Al sonido de la voz del amo, Laverick alzó la mirada y trató de pronunciar algunas palabras a modo de explicación. Pero el paladar no consiguió ponérsele de acuerdo con la lengua. En lugar de eso, el hombre se arrastro hacia un rincón y escondió la cabeza.

—Será mejor que los limpiéis con una manguera —le indicó Hobart a uno de los oficiales—. No podemos dejar que sus esposas los vean así.

—¿Qué ha pasado, señor? —le preguntó el hombre.

—Todavía no lo sé.

Patterson apareció, procedente de la celda donde había estado retenida la mujer, con rastros de lágrimas en la cara. Tenía algunas palabras de explicación.

—Está poseída, señor —le explicó—. Abrí la puerta y los muebles estaban a medio camino pared arriba.

—Guárdate la histeria para ti solo —le dijo Hobart.

—Se lo juro, señor —protestó Patterson—. Se lo juro.
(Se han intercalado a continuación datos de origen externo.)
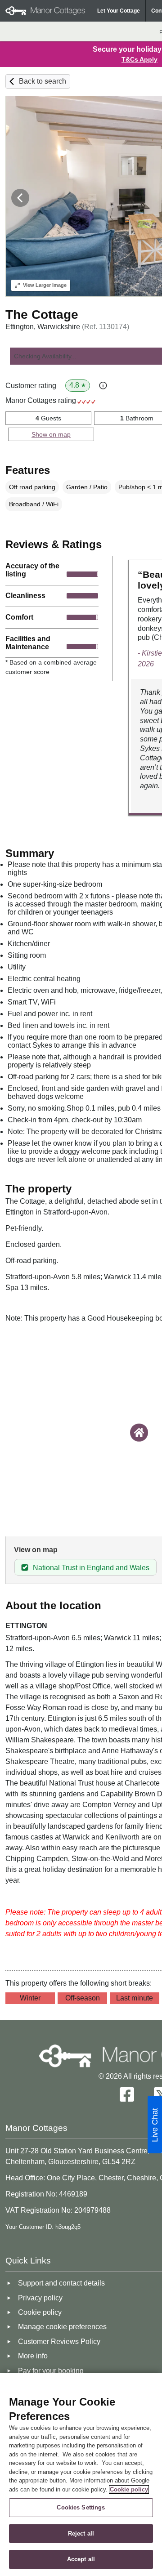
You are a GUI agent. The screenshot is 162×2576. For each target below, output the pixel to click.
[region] (81, 2474)
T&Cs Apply (140, 59)
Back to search (42, 81)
Y además estaba aquella luz…

—¡No, Patterson! ¡Tú no has visto nada! —Hobart se dio la vuelta en redondo hacia el resto de los espectadores—. Si a alguno de vosotros se le escapa una palabra de esto, tendrá que vérselas con algo peor que comer mierda. ¿Me entendéis?

Hubo mudas muestras de asentimiento con la cabeza por parte de los reunidos.

—¿Y éstos? —preguntó uno echando una breve mirada al interior de la celda.

—Ya os lo he dicho. Fregadlos bien y llevadlos a casa.

—Pero es que son como niños —protestó alguien.

—Pero son niños míos —repuso Hobart. Y puso rumbo al piso superior, donde podría sentarse y mirar en privado los dibujos del libro.